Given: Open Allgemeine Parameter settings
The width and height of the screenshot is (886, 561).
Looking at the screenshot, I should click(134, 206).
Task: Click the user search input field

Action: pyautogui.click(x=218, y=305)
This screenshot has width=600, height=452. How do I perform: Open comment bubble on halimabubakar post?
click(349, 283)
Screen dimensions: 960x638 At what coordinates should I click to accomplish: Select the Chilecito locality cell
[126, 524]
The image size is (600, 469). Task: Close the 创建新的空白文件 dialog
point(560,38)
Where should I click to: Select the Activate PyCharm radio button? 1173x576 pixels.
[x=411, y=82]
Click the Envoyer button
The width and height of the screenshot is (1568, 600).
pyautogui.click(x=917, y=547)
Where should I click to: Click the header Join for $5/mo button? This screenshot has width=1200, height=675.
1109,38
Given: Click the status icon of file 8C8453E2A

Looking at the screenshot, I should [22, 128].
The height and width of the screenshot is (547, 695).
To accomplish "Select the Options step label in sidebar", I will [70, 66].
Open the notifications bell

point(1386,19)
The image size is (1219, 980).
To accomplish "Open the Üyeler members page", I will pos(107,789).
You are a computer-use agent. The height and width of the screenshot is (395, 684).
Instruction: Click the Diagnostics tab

WHAT THE TASK ASKS
The data above should be output exactly, with each line intact.

RESPONSE AREA
Given: Open Allgemeine Parameter settings
The width and height of the screenshot is (886, 561).
Looking at the screenshot, I should click(134, 206).
Task: Click the user search input field

Action: pyautogui.click(x=218, y=305)
This screenshot has width=600, height=452. How do I perform: Open comment bubble on halimabubakar post?
click(349, 283)
Screen dimensions: 960x638 At what coordinates should I click to accomplish: Select the Chilecito locality cell
[126, 524]
The image size is (600, 469). Task: Close the 创建新的空白文件 dialog
point(560,38)
Where should I click to: Select the Activate PyCharm radio button? 1173x576 pixels.
[x=411, y=82]
Click the Envoyer button
The width and height of the screenshot is (1568, 600).
pyautogui.click(x=917, y=547)
Where should I click to: Click the header Join for $5/mo button? This screenshot has width=1200, height=675.
1109,38
Given: Click the status icon of file 8C8453E2A

Looking at the screenshot, I should [22, 128].
The height and width of the screenshot is (547, 695).
To accomplish "Select the Options step label in sidebar", I will [70, 66].
Open the notifications bell

point(1386,19)
The image size is (1219, 980).
To accomplish "Open the Üyeler members page", I will pos(107,789).
You are a computer-use agent. The height and width of the screenshot is (395, 684).
Instruction: Click the Diagnostics tab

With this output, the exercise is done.